Женщина, одетая гимназистом, с фуражкой на голове, затянутая в куртку с металлическими пуговицами, и с нею этот жалкий чудак в сутане, опошлившей звание священника, — наверное, какой-нибудь проходимец. Трудно было ошибиться на их счет в эту ночь карнавала; и разгильдяйство женщины, ее упругие бедра под сукном куртки, бесстыдно размалеванное лицо, лицо проститутки — все свидетельствовало о карнавальном разгуле, — все, вплоть до глупого вида и двусмысленной усмешки этого пройдохи в сутане и брыжах! Но в этой тускло освещенной улице рыночного квартала, у дверей меблированных комнат, силуэт этих двух маскированных вдруг показался мне беспокойным и страшным. И час был подозрительный — близилась полночь. Чем могли они заниматься в этом месте свиданий?

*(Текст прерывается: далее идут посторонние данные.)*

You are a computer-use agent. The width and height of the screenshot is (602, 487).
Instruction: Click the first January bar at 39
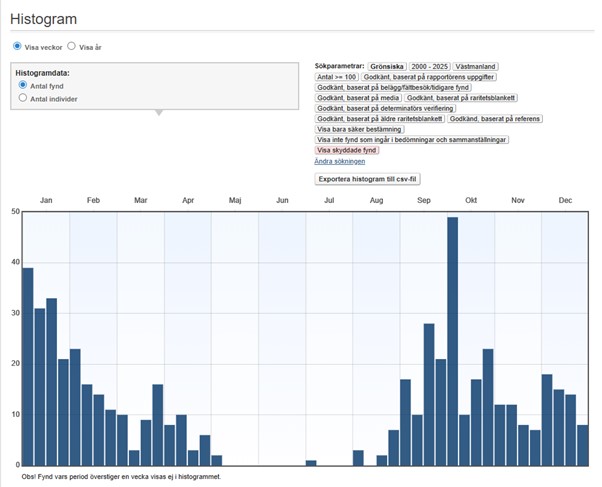click(28, 367)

И мысль, которую фатально внушали этот гимназист-андрогин и псевдо-священник, была отвратительна, гнусна и святотатственна.
Теперь я хожу по костюмированным балам — маски словно околдовали меня. Загадка лица, которого я не вижу, привлекает меня, словно головокружение на краю пропасти; и в сутолоке балов Оперы, и в кишащих променуарах шантанов, взгляд, светящийся в дырочке глаз или сквозь кружева капюшонов, заключает для меня какую-то прелесть, сладострастие тайны, которая возбуждает меня и опьяняет неведомым трепетом; здесь что-то напоминает риск игры и бешенство охоты; и мне всегда кажется, что под этими масками сверкают и глядят на меня зеленые зрачки пастели, которую я люблю — устремленный в даль взгляд Антиноя.

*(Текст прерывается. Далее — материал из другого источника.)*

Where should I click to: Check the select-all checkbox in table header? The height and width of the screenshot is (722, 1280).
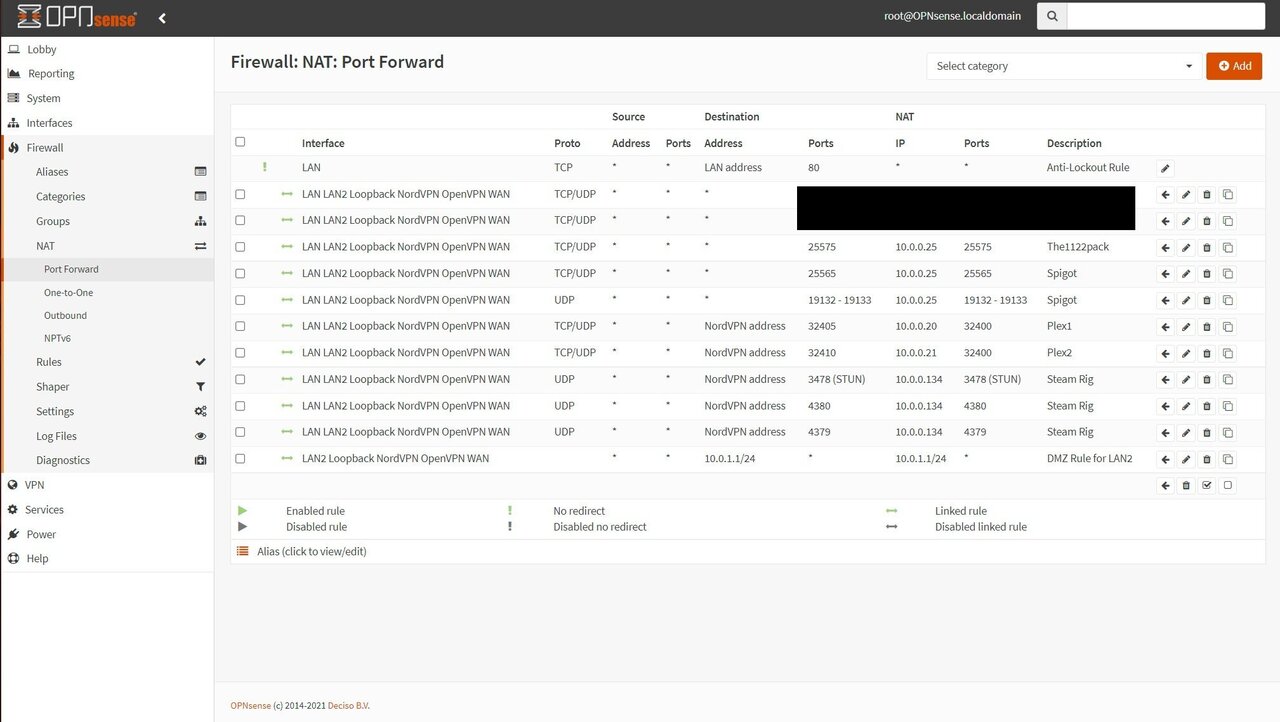240,142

Но они не говорили со мной. Прислонившись к краям больших окон или замерев в дверных простенках, они молчали, оголив руки и груди, странно нарумяненные, с начерненными углем бровями под взбитыми локонами, утыканными бумажными цветами и жестяными птичками, и все походили друг на друга!

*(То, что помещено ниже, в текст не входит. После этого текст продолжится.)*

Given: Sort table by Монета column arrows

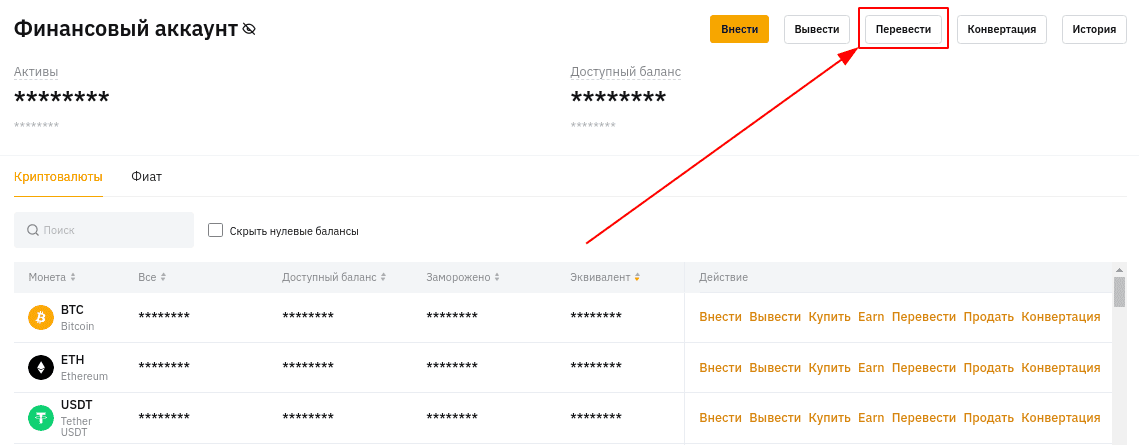Looking at the screenshot, I should pyautogui.click(x=73, y=277).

Можно было принять их за больших марионеток, за манекенов, забытых в панике, ибо я угадывал, что чума или какая другая ужасная эпидемия, занесенная кораблями с Востока, очистила этот город от жителей; я был один с этими призраками любви, позабытыми мужчинами, на порогах домов наслаждения — и вот в продолжение часов я блуждаю, не находя выхода в этом мрачном квартале, преследуемый стеклянными и пристальными взглядами этих автоматов; внезапно мне пришла вдруг мысль, что все эти проститутки — мертвые, зачумленные или холерные, разлагающиеся здесь в запустении под масками гипса и кармина, и внутри меня все похолодело от ужаса. И, несмотря на эту дрожь, я приблизился к одной неподвижной фигуре и увидал, что она была действительно в маске; другая проститутка, стоявшая у соседней двери, была также в маске, и все были ужасающим образом похожи друг на друга своей одинаково-грубой раскраской.
Я был один среди масок, хуже, чем масок, — среди маскированных трупов, когда вдруг я заметил, что из-под этих картонных и гипсовых личин смотрят живые глаза.
На меня смотрели стеклянные глаза.
Я проснулся с криком, ибо в один и тот же момент я узнал всех этих женщин. У всех них были глаза Краниль и Вилли, левый глаз — Краниль, правый — Вилли, так что все эти разноглазые покойницы показались мне кривыми.
Означает ли это, что теперь меня будут преследовать видения в масках?